Énoncé A:
D'après l'extrait, qui rampe dans la poussière aux pieds de la poignée de très riches ?

Extrait:
Mais est-ce là la société, est-ce là l’État que nous avions en vue le jour où il fut établi ? Est-ce là l’armée à laquelle nous avons, vous et moi, prêté serment d’allégeance le jour où elle a été créée ?

Avions-nous rêvé de cette société corrompue, une société sans compassion où une poignée de très riches vivent des ressources du pays, avec une foule de politiciens, de gens des médias et autres laquais rampant dans la poussière à leurs pieds ?

Avions-nous rêvé d’un État qui est un ghetto isolé et tenu à l’écart dans la région, traitant avec arrogance et opprimant un ghetto palestinien à l’intérieur de ce ghetto ?

Énoncé B:
Présentez sous forme de liste numérotée, sans les lignes vides, la partie des enregistrements qui va de leur début jusqu'à la ligne contenant "tap(77, 695)", celle-ci comprise.

Données à traiter:
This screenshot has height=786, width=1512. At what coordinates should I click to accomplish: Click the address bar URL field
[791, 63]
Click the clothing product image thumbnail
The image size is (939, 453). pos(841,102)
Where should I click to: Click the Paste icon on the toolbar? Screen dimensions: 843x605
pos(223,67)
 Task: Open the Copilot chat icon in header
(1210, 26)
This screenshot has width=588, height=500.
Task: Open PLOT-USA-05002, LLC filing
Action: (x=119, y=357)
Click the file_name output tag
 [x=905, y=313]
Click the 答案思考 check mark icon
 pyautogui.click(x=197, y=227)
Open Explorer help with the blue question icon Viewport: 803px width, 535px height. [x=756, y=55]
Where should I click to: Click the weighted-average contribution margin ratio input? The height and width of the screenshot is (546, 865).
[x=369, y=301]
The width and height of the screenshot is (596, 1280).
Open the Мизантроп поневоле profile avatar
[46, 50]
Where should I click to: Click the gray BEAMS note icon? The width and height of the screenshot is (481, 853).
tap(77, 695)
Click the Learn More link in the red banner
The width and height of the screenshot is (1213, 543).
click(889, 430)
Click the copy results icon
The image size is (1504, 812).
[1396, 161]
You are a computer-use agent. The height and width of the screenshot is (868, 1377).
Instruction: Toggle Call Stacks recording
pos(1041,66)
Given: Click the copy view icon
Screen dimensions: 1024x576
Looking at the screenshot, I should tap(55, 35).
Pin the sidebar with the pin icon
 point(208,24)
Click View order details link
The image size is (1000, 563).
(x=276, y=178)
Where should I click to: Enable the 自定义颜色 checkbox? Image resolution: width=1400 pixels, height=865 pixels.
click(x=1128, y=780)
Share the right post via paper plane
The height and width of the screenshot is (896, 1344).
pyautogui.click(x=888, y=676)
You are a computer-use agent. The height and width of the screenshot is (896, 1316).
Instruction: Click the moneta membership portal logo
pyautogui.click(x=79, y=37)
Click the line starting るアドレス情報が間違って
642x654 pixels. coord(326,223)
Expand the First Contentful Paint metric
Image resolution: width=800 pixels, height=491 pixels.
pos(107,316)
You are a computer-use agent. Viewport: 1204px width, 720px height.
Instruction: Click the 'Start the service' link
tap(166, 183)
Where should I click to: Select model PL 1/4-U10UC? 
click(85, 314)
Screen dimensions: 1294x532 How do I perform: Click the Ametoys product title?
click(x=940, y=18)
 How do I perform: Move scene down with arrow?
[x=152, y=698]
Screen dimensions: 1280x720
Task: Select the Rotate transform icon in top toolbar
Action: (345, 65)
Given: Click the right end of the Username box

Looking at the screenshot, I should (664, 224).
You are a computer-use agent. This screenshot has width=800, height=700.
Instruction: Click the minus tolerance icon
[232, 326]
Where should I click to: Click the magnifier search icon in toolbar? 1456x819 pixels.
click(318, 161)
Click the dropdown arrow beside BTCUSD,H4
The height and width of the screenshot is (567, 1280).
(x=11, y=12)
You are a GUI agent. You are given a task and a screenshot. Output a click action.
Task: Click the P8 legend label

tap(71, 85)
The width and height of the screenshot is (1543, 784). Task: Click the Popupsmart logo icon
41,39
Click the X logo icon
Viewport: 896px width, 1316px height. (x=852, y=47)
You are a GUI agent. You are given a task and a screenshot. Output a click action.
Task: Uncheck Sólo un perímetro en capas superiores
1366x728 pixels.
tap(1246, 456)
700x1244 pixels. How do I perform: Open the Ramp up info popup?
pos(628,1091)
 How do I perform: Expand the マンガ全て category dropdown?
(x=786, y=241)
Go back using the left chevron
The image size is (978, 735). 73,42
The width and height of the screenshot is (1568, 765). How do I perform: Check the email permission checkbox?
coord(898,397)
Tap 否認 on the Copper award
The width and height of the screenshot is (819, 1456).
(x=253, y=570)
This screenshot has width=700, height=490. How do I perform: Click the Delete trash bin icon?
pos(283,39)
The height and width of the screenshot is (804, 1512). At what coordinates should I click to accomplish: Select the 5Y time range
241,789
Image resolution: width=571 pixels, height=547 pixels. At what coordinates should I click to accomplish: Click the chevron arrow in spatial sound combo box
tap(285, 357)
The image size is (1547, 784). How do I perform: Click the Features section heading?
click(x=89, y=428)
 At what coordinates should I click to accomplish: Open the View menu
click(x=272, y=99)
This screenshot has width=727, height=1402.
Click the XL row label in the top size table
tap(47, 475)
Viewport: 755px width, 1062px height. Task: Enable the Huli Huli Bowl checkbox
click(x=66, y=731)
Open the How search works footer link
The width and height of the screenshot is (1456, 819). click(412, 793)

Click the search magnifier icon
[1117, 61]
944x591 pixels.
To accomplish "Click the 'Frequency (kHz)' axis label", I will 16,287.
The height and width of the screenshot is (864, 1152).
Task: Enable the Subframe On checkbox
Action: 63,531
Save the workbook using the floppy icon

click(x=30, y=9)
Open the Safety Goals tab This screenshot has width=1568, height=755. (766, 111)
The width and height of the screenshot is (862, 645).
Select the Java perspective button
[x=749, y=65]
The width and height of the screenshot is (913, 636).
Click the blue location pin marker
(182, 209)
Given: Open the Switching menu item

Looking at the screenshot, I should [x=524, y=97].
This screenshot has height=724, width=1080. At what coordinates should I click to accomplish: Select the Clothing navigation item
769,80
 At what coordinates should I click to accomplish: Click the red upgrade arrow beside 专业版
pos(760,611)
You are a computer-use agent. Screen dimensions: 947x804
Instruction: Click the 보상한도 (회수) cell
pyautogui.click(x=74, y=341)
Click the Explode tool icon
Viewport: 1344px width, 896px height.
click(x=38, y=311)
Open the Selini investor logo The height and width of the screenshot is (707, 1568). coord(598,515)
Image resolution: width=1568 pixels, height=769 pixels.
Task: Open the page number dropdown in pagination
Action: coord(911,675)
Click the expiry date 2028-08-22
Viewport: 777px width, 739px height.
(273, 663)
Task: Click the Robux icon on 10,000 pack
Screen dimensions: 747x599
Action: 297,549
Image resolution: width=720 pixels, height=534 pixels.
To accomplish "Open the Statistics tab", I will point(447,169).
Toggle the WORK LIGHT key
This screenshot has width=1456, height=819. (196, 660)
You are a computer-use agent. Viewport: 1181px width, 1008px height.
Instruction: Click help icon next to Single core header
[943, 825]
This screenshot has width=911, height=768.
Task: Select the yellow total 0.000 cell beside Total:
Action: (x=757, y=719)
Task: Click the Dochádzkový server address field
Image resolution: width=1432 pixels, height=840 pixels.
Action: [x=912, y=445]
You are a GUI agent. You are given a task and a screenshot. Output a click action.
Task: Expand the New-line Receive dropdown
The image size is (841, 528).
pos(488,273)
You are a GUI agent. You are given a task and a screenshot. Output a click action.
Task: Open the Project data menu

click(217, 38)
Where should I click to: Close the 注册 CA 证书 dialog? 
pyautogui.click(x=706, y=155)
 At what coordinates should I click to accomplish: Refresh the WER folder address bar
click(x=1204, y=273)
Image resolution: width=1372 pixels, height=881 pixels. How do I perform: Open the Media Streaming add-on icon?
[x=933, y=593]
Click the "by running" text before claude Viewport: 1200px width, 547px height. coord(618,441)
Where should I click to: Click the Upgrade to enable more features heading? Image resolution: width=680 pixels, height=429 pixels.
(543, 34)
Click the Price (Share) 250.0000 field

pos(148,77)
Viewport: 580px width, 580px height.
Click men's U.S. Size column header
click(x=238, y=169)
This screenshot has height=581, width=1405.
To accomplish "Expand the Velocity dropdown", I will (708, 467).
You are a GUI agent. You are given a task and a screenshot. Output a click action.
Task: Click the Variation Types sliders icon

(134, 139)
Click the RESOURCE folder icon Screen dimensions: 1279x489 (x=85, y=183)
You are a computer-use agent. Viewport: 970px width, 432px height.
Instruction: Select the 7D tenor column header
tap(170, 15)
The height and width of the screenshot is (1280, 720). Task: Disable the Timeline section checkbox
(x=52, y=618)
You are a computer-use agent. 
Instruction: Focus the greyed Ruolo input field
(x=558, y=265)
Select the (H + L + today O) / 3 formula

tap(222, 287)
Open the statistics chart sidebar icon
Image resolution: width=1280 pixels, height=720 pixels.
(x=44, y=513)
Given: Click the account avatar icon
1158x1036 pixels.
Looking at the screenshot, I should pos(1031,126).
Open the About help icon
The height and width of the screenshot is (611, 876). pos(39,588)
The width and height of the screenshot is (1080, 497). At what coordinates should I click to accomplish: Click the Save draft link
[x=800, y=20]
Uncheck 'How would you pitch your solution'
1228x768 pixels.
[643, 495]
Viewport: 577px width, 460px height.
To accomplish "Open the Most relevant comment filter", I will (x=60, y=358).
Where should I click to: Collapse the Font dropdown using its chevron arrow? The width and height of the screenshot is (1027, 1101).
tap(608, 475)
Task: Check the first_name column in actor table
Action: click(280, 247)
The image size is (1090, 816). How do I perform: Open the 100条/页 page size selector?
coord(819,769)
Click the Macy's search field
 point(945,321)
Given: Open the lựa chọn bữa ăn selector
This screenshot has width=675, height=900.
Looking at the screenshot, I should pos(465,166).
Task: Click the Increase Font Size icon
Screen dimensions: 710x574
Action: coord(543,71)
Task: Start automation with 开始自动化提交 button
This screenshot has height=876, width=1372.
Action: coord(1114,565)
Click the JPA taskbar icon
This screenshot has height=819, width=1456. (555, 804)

Réponse attendue A:
Une foule de politiciens, de gens des médias et autres laquais.

Réponse attendue B:
1. This screenshot has height=786, width=1512. At what coordinates should I click to accomplish: Click the address bar URL field
2. [791, 63]
3. Click the clothing product image thumbnail
4. The image size is (939, 453). pos(841,102)
5. Where should I click to: Click the Paste icon on the toolbar? Screen dimensions: 843x605
6. pos(223,67)
7.  Task: Open the Copilot chat icon in header
8. (1210, 26)
9. This screenshot has width=588, height=500.
10. Task: Open PLOT-USA-05002, LLC filing
11. Action: (x=119, y=357)
12. Click the file_name output tag
13.  [x=905, y=313]
14. Click the 答案思考 check mark icon
15.  pyautogui.click(x=197, y=227)
16. Open Explorer help with the blue question icon Viewport: 803px width, 535px height. [x=756, y=55]
17. Where should I click to: Click the weighted-average contribution margin ratio input? The height and width of the screenshot is (546, 865).
18. [x=369, y=301]
19. The width and height of the screenshot is (596, 1280).
20. Open the Мизантроп поневоле profile avatar
21. [46, 50]
22. Where should I click to: Click the gray BEAMS note icon? The width and height of the screenshot is (481, 853).
23. tap(77, 695)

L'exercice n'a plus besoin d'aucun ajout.